_EXERCISE DIRECTIONS:_ Copy the listing verbatim from the line containing "Open the Select Vendor dropdown" through the line containing "the Dysk 3TB", with both of those lines included.

_DATASET:_
"""

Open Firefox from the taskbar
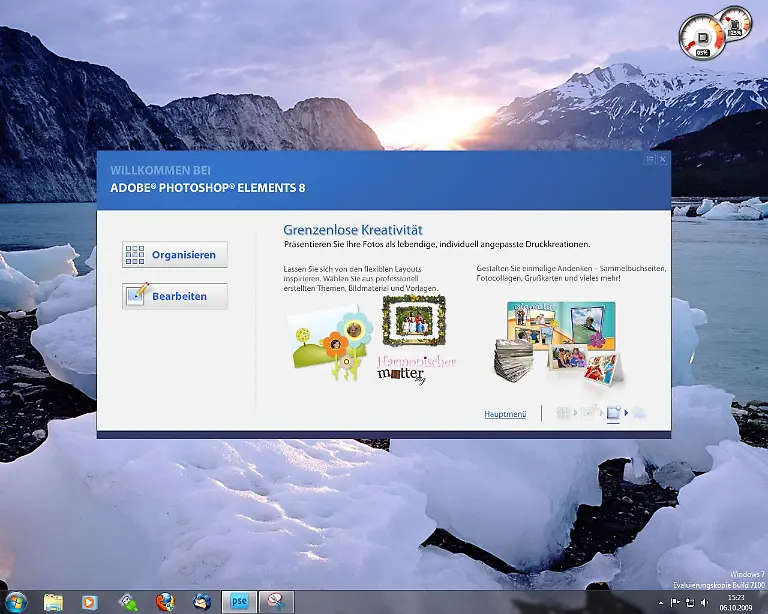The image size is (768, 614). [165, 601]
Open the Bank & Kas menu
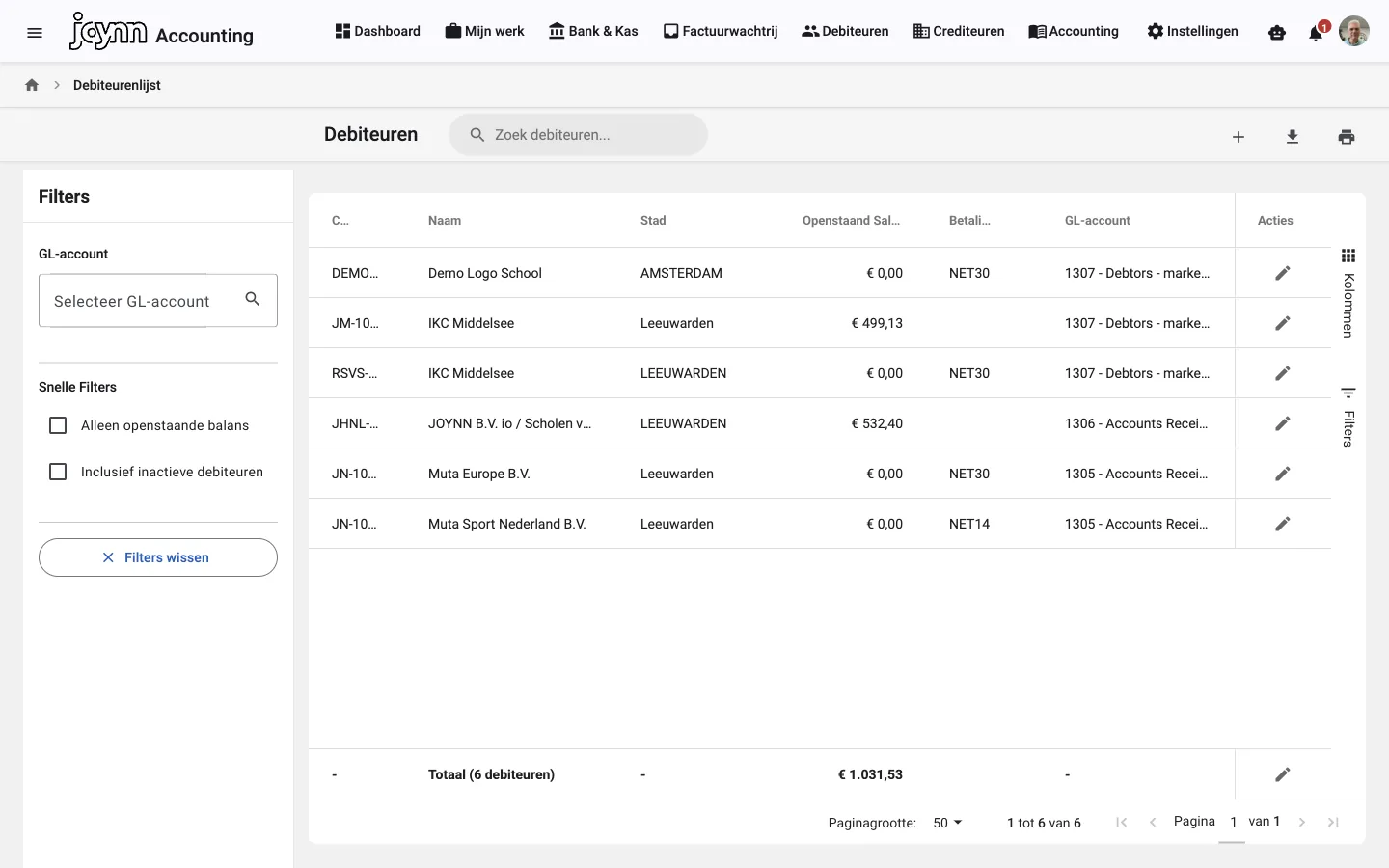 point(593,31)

"""
"""

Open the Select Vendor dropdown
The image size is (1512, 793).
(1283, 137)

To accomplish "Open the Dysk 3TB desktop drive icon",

"""
"""

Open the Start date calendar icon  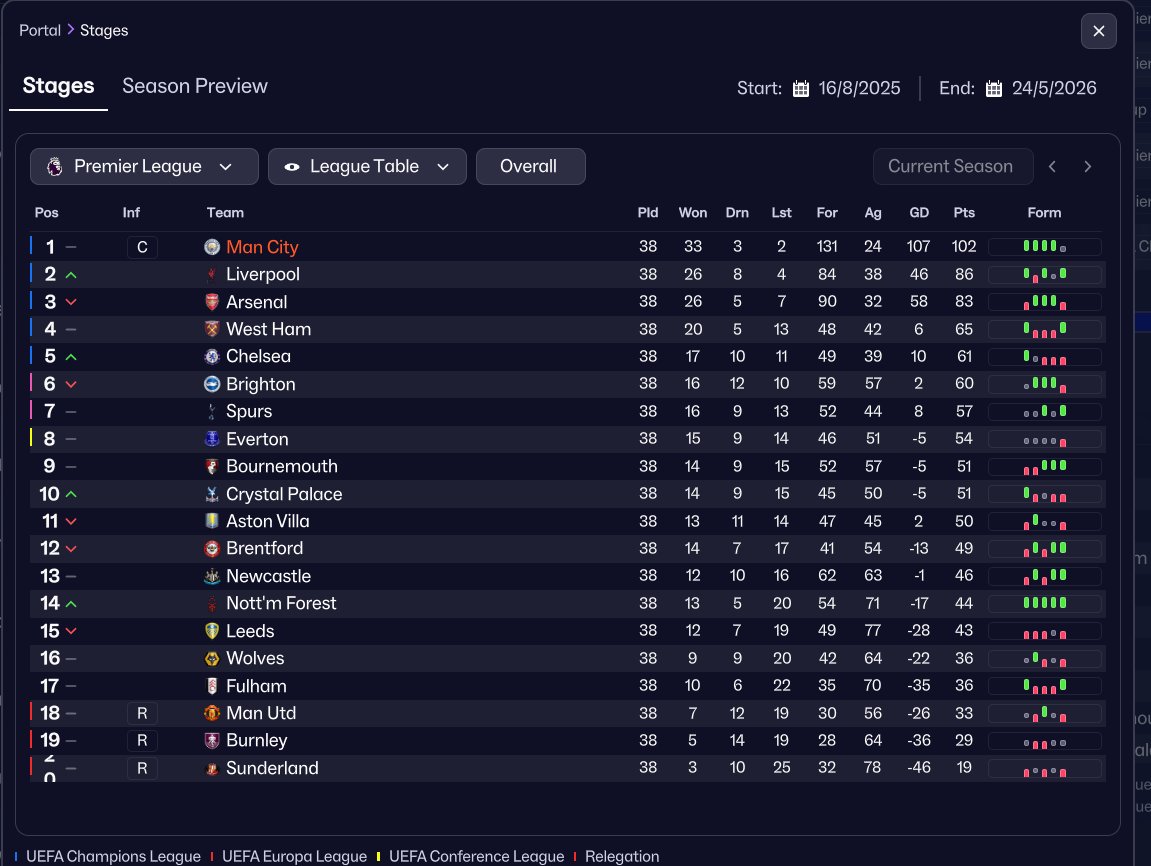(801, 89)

"""

_FULL SOLUTION:_
Open the Select Vendor dropdown
The image size is (1512, 793).
(1283, 137)

To accomplish "Open the Dysk 3TB desktop drive icon",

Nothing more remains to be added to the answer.